Goal :: Copy every line of the records below word for word, leaving out the pictures.

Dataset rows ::
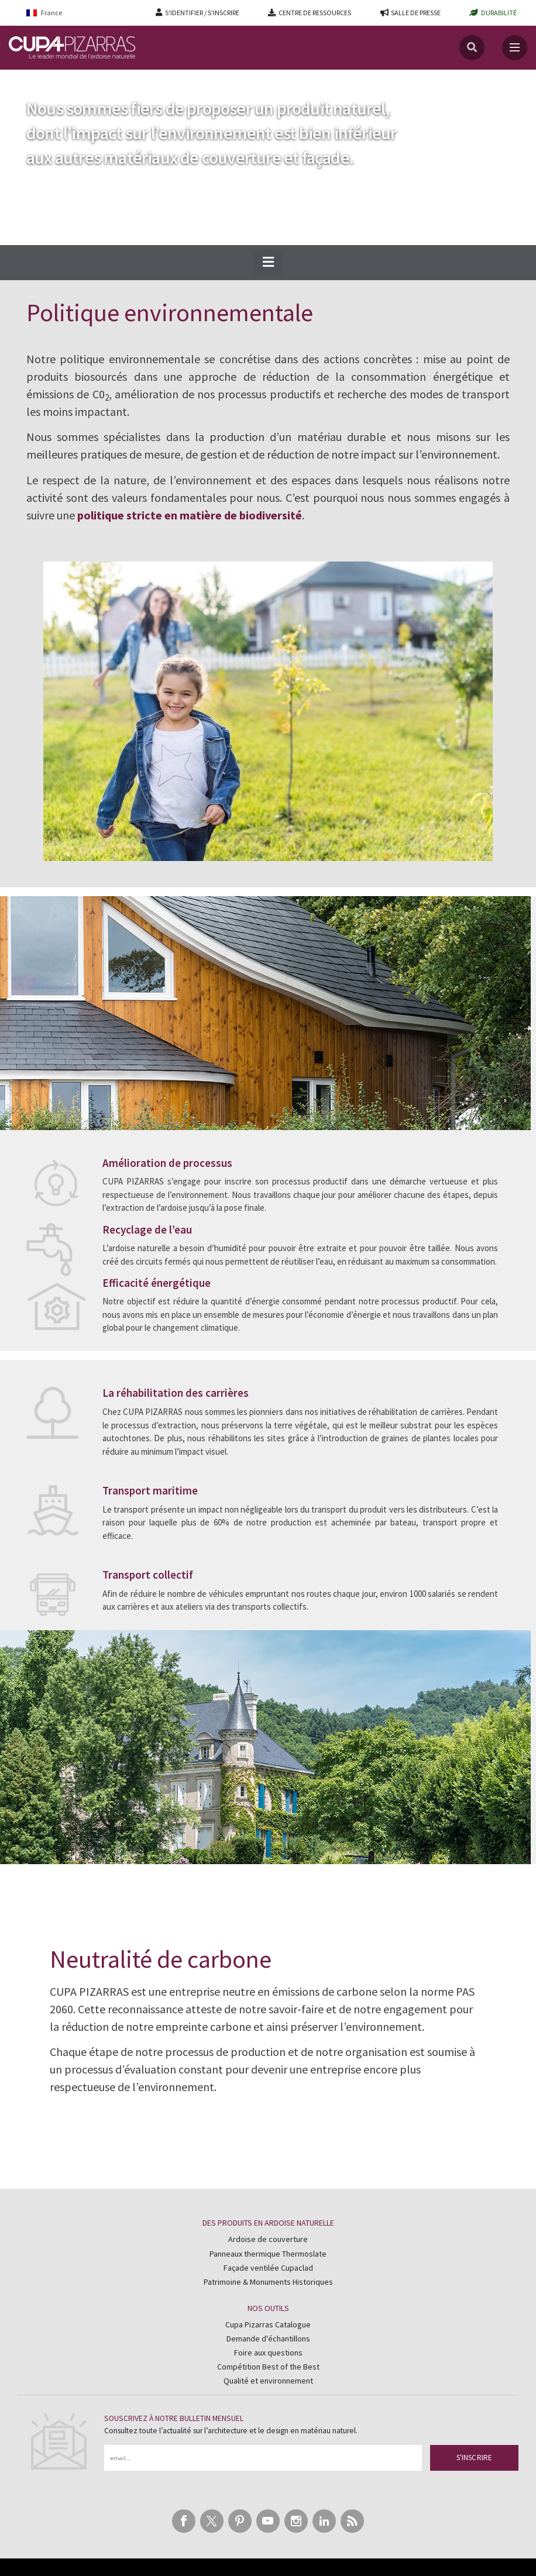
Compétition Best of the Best (268, 2366)
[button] (268, 262)
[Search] (472, 47)
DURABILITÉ (499, 12)
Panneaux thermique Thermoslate (268, 2253)
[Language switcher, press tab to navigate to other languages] (52, 12)
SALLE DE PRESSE (416, 12)
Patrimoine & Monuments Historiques (268, 2282)
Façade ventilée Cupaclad (268, 2267)
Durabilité (65, 81)
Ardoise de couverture (268, 2239)
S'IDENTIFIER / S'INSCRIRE (202, 12)
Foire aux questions (268, 2352)
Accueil (22, 81)
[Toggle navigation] (514, 47)
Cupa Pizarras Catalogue (268, 2324)
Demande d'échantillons (268, 2338)
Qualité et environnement (268, 2380)
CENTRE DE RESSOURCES (315, 12)
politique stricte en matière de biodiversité (189, 515)
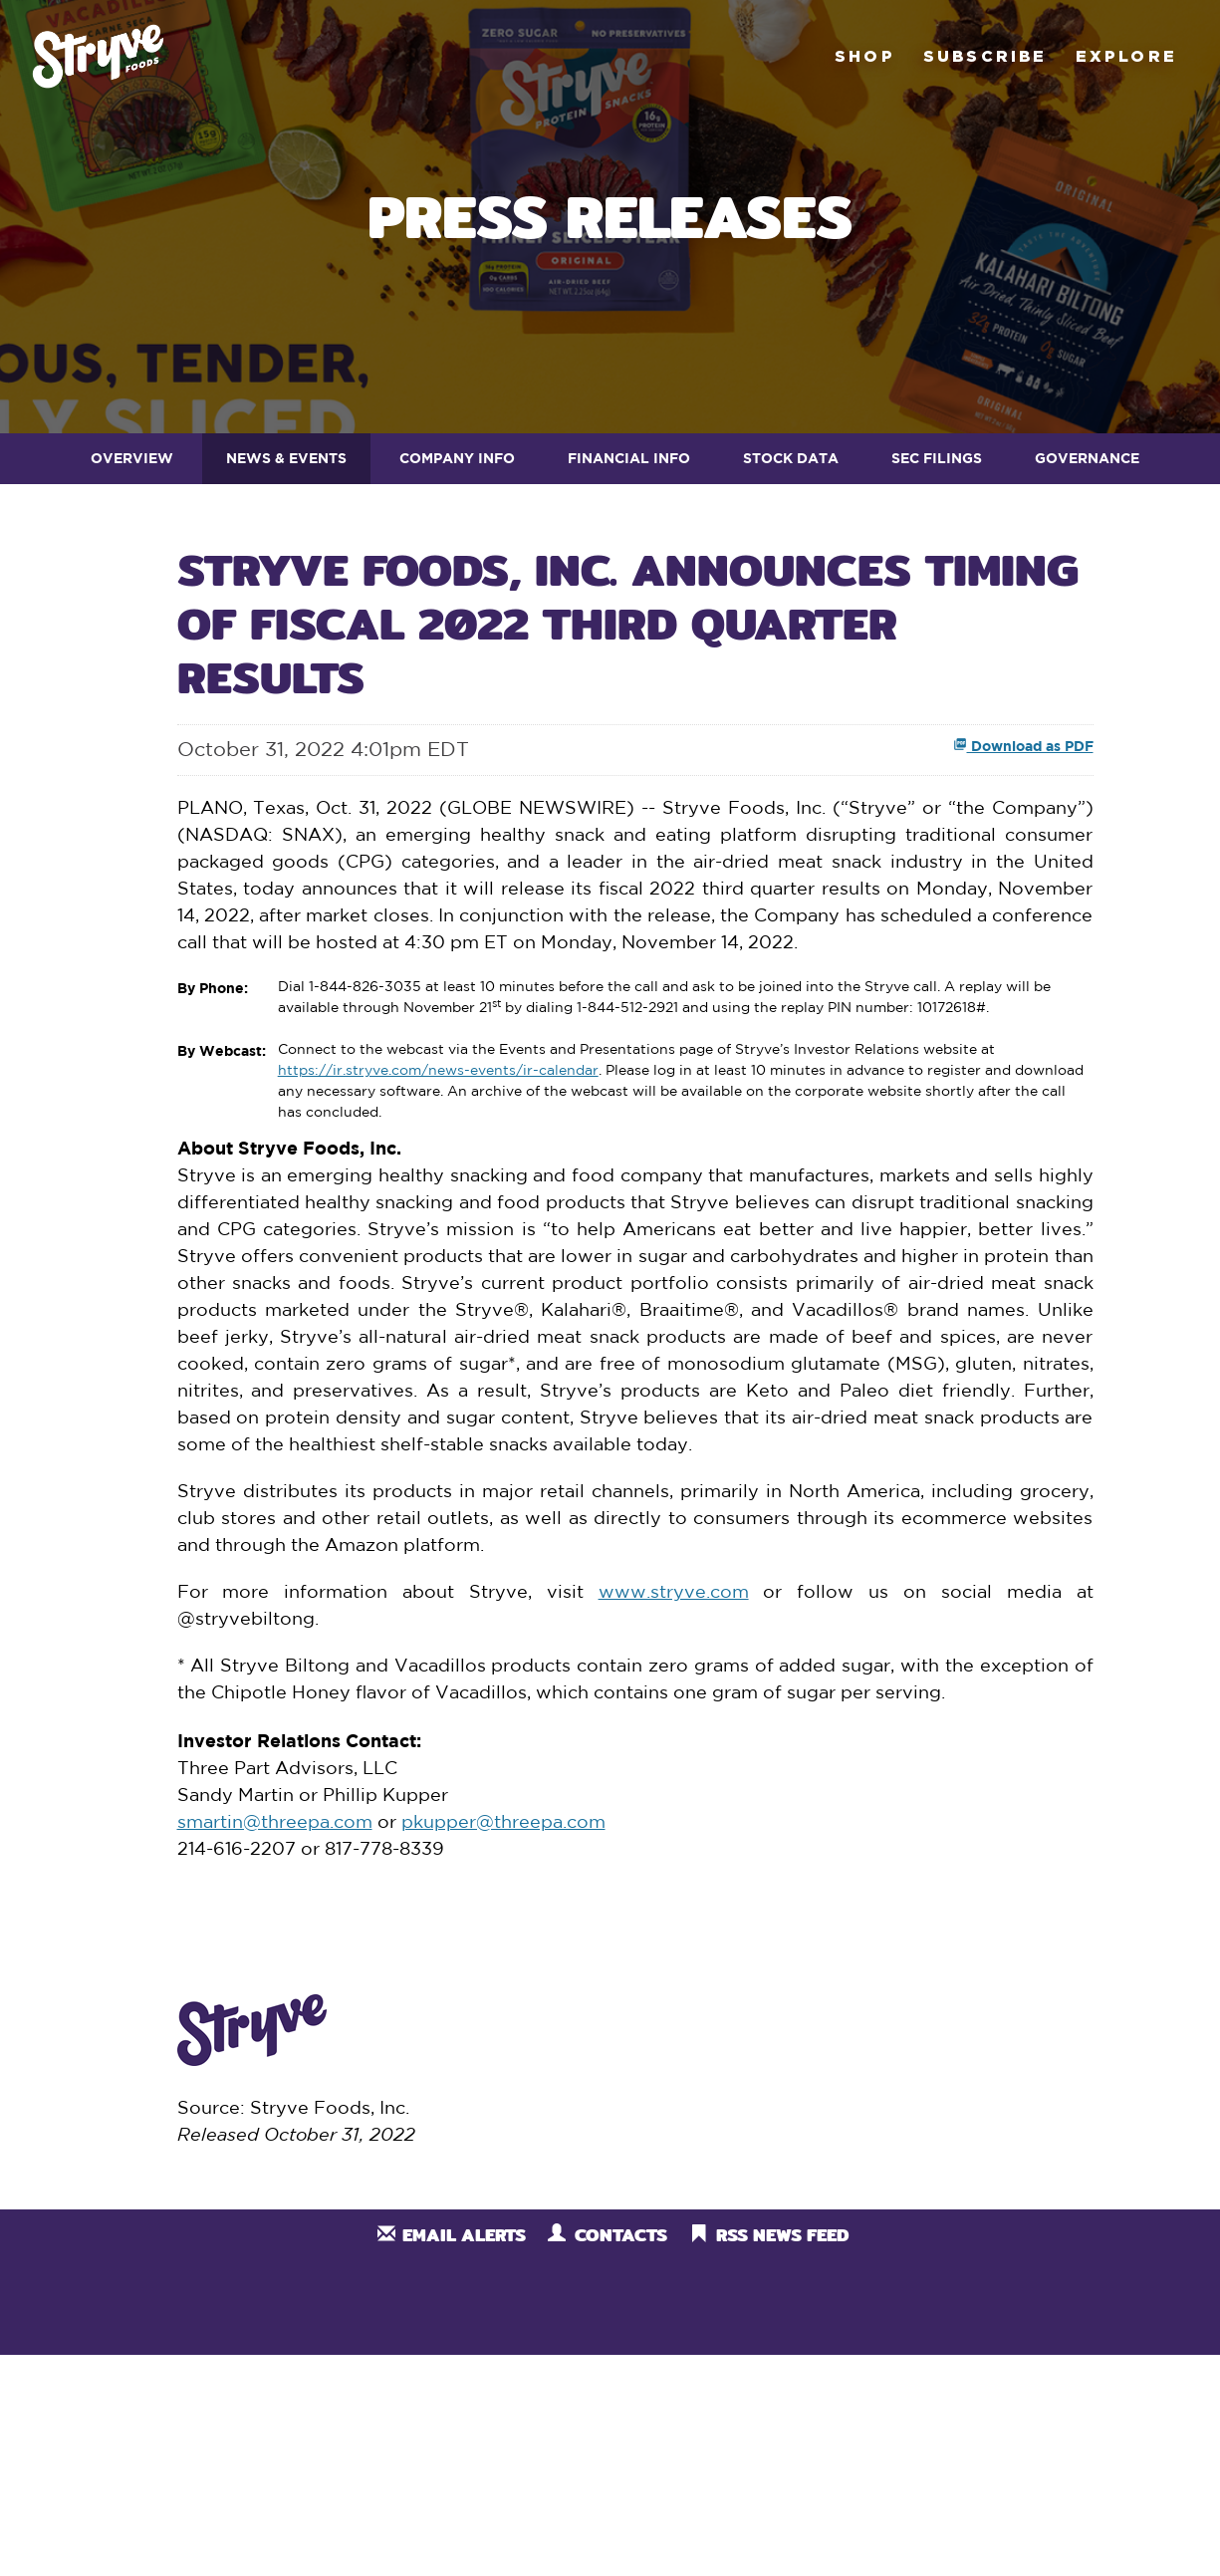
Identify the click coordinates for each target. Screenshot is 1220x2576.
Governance (1087, 457)
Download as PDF (1023, 745)
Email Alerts (464, 2234)
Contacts (621, 2234)
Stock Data (791, 457)
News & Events (286, 457)
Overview (132, 457)
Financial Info (629, 457)
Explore (1126, 56)
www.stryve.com (674, 1593)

Solution ::
Compétition Best of the Best (268, 2366)
[button] (268, 262)
[Search] (472, 47)
DURABILITÉ (499, 12)
Panneaux thermique Thermoslate (268, 2253)
[Language switcher, press tab to navigate to other languages] (52, 12)
SALLE DE PRESSE (416, 12)
Patrimoine & Monuments Historiques (268, 2282)
Façade ventilée Cupaclad (268, 2267)
Durabilité (65, 81)
Ardoise de couverture (268, 2239)
S'IDENTIFIER / S'INSCRIRE (202, 12)
Foire aux questions (268, 2352)
Accueil (22, 81)
[Toggle navigation] (514, 47)
Cupa Pizarras Catalogue (268, 2324)
Demande d'échantillons (268, 2338)
Qualité et environnement (268, 2380)
CENTRE DE RESSOURCES (315, 12)
politique stricte en matière de biodiversité (189, 515)
Identify the click coordinates for each target. Screenshot is 1220x2576.
Governance (1087, 457)
Download as PDF (1023, 745)
Email Alerts (464, 2234)
Contacts (621, 2234)
Stock Data (791, 457)
News & Events (286, 457)
Overview (132, 457)
Financial Info (629, 457)
Explore (1126, 56)
www.stryve.com (674, 1593)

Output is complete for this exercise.